Fighting in the Tal Abyad area
- On June 15, 2015, the Kurdish forces managed to capture the city of Tal Abyad. After the takeover, confrontations continued between the Kurdish forces (YPG) and ISIS operatives in the city. On June 21, 2015, an ISIS operative blew himself up near a checkpoint of the Kurdish forces in the village of Antara, south of Tal Abyad. The blast killed a Kurdish fighter and injured three others (syriahr.com, June 22, 2015).
- After the takeover of the city of Tal Abyad, some of the refugees who had fled to Turkey began returning to their homes. Around 200 refugees, including women and children, have reportedly crossed the border through the border crossing near the city. It was also reported that the city itself had begun to return to normal life. However, most residents of the city and the region are still staying in Turkey (some 23,000 residents have reportedly fled to Turkey) (AFP, June 17, 2015).

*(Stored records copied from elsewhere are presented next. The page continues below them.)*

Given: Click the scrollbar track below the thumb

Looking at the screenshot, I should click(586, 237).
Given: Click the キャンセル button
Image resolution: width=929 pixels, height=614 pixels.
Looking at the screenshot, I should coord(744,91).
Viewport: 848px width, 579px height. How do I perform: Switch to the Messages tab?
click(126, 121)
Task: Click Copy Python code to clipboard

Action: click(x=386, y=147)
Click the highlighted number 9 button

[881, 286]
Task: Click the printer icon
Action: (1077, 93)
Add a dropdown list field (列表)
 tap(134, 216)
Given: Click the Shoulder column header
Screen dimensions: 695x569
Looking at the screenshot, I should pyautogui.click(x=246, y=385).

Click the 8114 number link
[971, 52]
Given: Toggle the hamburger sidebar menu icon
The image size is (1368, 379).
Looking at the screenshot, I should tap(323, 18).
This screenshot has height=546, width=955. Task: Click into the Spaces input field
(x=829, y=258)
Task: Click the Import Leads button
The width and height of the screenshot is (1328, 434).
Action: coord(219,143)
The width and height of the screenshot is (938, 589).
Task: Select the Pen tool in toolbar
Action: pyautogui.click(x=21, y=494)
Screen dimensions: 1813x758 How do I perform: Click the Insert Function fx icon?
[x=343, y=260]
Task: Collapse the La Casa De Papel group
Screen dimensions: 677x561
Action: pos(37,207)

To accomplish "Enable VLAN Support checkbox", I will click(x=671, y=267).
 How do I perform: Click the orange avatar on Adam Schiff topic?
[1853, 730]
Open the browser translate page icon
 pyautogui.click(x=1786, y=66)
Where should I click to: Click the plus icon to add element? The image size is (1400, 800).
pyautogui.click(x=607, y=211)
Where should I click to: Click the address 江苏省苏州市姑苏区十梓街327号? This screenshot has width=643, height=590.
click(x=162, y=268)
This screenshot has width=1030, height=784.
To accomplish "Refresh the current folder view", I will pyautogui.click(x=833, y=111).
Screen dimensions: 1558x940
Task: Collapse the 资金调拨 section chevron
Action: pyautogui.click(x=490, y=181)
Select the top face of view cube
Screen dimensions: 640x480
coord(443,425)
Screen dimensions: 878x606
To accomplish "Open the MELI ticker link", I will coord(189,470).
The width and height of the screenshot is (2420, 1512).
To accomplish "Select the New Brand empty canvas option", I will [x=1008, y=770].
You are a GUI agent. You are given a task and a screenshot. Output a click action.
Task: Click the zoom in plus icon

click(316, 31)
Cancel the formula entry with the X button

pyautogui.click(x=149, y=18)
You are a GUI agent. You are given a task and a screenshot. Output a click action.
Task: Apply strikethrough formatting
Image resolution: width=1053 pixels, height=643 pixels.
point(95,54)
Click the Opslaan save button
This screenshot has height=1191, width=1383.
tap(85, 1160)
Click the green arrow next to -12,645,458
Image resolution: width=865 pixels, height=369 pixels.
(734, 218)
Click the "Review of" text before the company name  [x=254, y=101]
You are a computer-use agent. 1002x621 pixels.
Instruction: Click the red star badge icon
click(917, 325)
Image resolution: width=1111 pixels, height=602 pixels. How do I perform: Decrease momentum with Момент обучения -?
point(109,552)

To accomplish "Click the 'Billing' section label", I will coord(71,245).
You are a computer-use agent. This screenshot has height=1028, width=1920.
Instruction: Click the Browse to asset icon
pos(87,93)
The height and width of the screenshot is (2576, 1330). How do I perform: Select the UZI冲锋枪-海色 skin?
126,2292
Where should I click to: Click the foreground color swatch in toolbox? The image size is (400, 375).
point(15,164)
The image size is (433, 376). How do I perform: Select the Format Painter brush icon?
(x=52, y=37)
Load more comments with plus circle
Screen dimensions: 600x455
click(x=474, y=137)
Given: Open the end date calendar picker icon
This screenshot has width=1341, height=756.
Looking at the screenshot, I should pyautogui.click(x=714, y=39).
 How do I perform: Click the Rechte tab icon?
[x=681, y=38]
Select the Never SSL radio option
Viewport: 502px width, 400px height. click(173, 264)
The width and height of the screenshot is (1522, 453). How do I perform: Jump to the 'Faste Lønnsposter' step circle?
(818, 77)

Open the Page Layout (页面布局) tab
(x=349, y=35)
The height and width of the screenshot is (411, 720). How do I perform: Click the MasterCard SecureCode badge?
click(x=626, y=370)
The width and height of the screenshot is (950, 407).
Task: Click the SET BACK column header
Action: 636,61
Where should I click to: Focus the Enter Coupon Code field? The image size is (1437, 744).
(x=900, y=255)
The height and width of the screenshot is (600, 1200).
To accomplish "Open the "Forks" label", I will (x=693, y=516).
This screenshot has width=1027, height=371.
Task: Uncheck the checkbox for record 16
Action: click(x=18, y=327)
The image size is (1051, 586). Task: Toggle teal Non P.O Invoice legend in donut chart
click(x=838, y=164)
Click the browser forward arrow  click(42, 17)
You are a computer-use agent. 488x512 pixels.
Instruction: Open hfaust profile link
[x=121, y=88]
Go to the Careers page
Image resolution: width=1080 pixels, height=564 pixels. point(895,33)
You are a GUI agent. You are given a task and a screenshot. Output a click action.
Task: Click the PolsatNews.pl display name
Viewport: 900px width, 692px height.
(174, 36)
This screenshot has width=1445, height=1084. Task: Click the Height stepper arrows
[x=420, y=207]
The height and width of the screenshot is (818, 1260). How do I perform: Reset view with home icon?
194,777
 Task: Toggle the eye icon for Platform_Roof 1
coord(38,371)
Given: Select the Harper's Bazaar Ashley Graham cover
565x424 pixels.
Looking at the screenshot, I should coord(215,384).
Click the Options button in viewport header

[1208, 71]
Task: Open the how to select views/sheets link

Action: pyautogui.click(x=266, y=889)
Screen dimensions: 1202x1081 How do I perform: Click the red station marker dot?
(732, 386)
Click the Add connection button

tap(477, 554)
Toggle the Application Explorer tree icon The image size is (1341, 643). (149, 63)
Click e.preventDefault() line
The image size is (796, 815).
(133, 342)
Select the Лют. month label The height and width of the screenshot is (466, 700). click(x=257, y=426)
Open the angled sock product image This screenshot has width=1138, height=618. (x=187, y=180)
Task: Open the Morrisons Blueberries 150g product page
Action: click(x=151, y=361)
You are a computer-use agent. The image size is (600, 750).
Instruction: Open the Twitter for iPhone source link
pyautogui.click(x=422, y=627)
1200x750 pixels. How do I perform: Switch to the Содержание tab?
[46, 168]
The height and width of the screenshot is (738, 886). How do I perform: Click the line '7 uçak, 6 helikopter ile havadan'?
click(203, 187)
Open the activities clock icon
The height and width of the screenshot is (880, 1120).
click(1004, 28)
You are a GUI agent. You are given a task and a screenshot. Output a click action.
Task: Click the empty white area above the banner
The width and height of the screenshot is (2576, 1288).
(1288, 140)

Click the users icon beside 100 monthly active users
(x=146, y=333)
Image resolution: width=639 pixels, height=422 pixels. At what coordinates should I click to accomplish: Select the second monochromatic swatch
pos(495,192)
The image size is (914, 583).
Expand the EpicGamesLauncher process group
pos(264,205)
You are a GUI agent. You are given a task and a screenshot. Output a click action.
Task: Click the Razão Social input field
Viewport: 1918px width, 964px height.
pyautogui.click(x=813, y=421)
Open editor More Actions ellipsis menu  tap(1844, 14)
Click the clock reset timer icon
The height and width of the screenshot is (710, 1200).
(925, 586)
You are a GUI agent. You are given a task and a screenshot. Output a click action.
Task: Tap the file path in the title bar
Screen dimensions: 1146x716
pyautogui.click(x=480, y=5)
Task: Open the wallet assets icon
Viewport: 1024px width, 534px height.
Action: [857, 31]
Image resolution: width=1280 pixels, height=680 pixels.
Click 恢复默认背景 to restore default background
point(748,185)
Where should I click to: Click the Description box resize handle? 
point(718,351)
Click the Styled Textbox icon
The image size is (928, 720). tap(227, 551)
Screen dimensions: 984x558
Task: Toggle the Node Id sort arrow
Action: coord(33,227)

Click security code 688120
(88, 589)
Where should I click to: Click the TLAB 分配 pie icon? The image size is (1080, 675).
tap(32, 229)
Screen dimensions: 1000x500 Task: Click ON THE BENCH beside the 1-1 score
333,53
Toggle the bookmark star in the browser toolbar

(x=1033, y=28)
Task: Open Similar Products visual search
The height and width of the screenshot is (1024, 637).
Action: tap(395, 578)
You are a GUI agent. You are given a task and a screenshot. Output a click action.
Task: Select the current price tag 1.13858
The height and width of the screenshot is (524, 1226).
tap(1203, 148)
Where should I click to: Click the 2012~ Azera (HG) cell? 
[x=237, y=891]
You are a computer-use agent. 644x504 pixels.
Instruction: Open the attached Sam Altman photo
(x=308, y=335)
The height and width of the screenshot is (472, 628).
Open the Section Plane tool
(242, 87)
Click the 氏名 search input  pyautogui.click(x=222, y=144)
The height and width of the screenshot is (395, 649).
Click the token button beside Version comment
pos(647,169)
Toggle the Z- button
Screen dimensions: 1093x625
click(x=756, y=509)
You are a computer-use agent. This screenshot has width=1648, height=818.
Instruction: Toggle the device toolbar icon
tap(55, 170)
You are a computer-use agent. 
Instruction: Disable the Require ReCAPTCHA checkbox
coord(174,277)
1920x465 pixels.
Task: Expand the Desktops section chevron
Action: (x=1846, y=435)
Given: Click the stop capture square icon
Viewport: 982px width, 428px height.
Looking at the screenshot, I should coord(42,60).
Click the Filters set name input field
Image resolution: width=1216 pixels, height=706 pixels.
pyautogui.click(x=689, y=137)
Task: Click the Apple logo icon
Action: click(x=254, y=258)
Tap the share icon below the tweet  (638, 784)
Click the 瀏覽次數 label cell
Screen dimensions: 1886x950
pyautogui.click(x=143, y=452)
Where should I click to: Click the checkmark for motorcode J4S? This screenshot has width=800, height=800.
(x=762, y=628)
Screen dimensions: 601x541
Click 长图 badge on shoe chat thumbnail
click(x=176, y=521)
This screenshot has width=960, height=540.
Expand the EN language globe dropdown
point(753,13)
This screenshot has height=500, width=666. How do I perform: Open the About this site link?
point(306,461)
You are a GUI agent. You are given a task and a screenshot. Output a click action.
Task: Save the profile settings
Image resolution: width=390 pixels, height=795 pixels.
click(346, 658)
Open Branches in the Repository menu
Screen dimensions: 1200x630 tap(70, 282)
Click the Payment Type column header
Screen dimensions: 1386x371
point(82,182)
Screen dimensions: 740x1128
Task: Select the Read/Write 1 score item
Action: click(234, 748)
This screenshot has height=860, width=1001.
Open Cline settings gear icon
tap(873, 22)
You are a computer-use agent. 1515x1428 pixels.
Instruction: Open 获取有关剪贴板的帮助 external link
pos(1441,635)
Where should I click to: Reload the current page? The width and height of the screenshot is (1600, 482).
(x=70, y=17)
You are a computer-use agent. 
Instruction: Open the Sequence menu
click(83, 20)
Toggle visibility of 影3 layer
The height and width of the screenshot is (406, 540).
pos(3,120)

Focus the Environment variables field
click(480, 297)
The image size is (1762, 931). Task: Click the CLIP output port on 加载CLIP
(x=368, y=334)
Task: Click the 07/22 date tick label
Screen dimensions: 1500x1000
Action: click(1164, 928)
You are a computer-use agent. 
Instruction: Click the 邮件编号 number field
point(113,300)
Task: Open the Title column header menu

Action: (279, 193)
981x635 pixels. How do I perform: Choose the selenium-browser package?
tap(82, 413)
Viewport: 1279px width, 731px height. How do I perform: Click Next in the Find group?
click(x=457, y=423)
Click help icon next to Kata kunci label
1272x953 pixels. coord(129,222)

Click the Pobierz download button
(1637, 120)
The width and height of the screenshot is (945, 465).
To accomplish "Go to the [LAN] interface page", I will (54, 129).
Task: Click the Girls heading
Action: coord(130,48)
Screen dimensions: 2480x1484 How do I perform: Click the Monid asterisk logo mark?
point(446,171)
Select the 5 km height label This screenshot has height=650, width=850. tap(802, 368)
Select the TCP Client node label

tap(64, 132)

The Kurdish forces’ takeover of the city of Tal Abyad from the hands of ISIS, with air support from the coalition forces, constitutes a significant failure for ISIS. Foreign fighters and supplies from Turkey to the parts of Syria controlled by ISIS used to pass through Tal Abyad. ISIS’s exports of fuel products from the oil fields under its control to the black market in Turkey also passed through Tal Abyad. The loss of the city cut off ISIS’s main supply line between Al-Raqqah and the Turkish border, and ISIS now has to rely on the Jarabulus border crossing in the northern Aleppo province (west of Ayn al-Arab). The Jarabulus border crossing has been formally closed by the Turkish authorities, but in its vicinity there are a number of routes used by ISIS for crossing the border between Syria and Turkey (AFP, June 17, 2015).
Kobani (Ayn al-Arab)
- On June 19, 2015, an ISIS-affiliated Twitter account published an announcement on behalf of ISIS’s Al-Raqqah province, stating that ISIS operatives had repelled an attack by PKK (the Turkish Kurdistan Workers’ Party) operatives in the area south of Kobani. According to the announcement, nine PKK operatives were killed in the incident and a large quantity of booty was seized. The items seized included a poster bearing the image of Abdullah Öcalan, founder of the PKK, who has been imprisoned in Turkey since 1999, and a YPG pennant (ISIS-affiliated Twitter account, June 19, 2015).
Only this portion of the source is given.